Mr. President, the Wolf is at the door.

Wolf Blitzer, that is. Mrs. Trump prefers CNN:
WASHINGTON — On the first couple’s recent trip overseas, Melania Trump’s television aboard Air Force One was tuned to CNN. President Trump was not pleased.
He raged at his staff for violating a rule that the White House entourage should begin each trip tuned to Fox — his preferred network over what he considers the “fake news” CNN — and caused “a bit of a stir” aboard Air Force One, according to an email obtained by The New York Times. The email, an internal exchange between officials in the White House Military Office and the White House Communications Agency last Thursday, also called for the ordering of two additional televisions to support Beam, a TiVo-like streaming device, to make sure the president and first lady could both watch TV in their separate hotel rooms when they travel.
From Katie Rogers and Maggie Haberman, reporting from the Inner Courtyard of the Imperial Bedchambers. I think it's funny that he screamed at the staff for failing to prevent Mrs. T. from indulging in this strange predilection for watching news programs where they say stuff that's more or less true, instead of at her for not controlling herself. Apparently that's not the issue; he doesn't hope to stop her, he just doesn't want her to do it in his plane, or his bedroom. What she does in her own bedroom is her own business.


When Trump was protecting our honest, bullied washing machine manufacturers from vicious, manipulative foreign competitors, he didn't realize that the honest, bullied washing machine manufacturers were customers for vicious, manipulative foreign steel. So they fell apart anyway. Oops! Via Yglesias.


Trump discovers the New Deal.

This goes back to the beginning of the month, when agriculture secretary Sonny Perdue started talking about pulling the 1933 Commodity Credit Corporation out of the attic, dusting it off, and opening a $30-billion fund to pay off farmers for the damage Trump was doing them with his persecution of a senseless world war on trade. Farmers weren't impressed:
“It’s a whole lot easier not to wreck the car in the first place than it is to think about what a repair might look like,” a spokesman for the American Soybean Association told The New York Times earlier this year. 
Now it's $12 billion, just for the soybean farmers, and it's nothing like enough, apparently, as Chinese buyers have switched to Brazil and Argentina rather than pay the 25% tariff, and the price of US soybeans is collapsing with the sudden shrinkage of the market. It won't last (China needs a lot of soybeans), but after Trump eventually caves in the next few weeks and everything returns to normal American farmers will still be paying for it, rebuilding the markets Trump has driven off the cliff,
The Affordable Care Act escapes death again.

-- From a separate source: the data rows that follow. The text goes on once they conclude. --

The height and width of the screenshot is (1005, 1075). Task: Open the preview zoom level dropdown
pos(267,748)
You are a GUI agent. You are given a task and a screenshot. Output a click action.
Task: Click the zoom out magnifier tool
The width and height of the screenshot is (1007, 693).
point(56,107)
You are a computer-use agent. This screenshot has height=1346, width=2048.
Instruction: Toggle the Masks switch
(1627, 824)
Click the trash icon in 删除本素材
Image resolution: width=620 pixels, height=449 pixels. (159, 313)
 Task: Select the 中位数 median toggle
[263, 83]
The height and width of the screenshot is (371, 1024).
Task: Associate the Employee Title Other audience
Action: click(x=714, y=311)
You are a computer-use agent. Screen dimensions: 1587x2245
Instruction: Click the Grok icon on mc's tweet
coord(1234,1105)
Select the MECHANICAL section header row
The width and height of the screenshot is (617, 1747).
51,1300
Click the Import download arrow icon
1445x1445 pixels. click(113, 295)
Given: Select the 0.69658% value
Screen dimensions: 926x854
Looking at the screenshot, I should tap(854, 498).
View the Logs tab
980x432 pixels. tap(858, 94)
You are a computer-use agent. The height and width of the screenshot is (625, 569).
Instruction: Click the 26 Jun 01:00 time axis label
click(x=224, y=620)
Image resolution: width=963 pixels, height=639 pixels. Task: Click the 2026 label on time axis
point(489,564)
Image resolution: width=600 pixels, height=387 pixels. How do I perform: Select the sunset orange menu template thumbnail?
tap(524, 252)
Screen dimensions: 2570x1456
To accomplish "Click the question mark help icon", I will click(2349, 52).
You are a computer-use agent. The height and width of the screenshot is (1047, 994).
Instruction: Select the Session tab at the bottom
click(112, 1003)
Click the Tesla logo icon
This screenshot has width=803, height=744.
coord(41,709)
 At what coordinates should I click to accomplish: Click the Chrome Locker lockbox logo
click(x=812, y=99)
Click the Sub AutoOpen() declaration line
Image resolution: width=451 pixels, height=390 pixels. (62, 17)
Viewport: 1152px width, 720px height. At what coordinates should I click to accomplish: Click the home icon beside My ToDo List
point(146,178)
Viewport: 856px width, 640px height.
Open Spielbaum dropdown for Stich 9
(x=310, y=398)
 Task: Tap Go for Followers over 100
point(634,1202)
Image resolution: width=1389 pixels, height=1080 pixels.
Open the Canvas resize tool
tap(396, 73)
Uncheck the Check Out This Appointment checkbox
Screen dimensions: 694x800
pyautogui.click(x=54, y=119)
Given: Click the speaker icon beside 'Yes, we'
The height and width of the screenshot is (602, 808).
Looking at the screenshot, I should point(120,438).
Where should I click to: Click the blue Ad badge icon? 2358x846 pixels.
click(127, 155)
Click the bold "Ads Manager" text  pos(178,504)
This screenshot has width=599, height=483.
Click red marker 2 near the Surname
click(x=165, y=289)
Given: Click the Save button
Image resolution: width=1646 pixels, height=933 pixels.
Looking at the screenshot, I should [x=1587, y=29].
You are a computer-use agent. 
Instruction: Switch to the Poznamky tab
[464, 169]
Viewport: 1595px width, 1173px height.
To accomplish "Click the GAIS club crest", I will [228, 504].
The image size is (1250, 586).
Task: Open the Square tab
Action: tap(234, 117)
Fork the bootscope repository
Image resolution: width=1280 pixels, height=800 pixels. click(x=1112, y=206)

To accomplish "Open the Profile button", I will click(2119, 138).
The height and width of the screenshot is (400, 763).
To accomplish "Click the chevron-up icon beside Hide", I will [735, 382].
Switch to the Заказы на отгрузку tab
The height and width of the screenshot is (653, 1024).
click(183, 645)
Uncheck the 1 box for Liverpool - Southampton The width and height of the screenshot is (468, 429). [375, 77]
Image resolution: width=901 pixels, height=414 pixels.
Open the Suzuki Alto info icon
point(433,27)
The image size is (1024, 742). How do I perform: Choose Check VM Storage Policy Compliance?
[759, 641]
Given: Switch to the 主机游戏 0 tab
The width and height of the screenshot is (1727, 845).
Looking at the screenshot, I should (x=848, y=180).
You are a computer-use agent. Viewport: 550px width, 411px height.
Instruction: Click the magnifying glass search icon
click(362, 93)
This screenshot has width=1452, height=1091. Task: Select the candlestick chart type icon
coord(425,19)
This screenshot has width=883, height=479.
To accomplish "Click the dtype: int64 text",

As the administration pulls back on its threat to suspend the risk adjustment program that protects insurance companies and particularly co-op insurers from losses under the ACA's requirement that they not penalize the sick. It's really extraordinary how durable this law is:
The administration suspended the program less than three weeks ago, saying it was compelled to do so by a federal court decision in New Mexico.
But the administration said Tuesday that it would restore the program because otherwise health plans could become insolvent or withdraw from the market, causing chaos for consumers.
In adopting a new rule, the administration essentially accepted the arguments of critics, including consumer groups, health insurance companies and Democrats in Congress, who said that suspending the payments would cause turmoil in insurance markets.
And tacitly admitted that their pretext for suspending the payments—the ruling by Judge James Browning in Albuquerque that the formula for calculating the payments needed to be changed—was bogus. They didn't even change the formula, which they presumably should.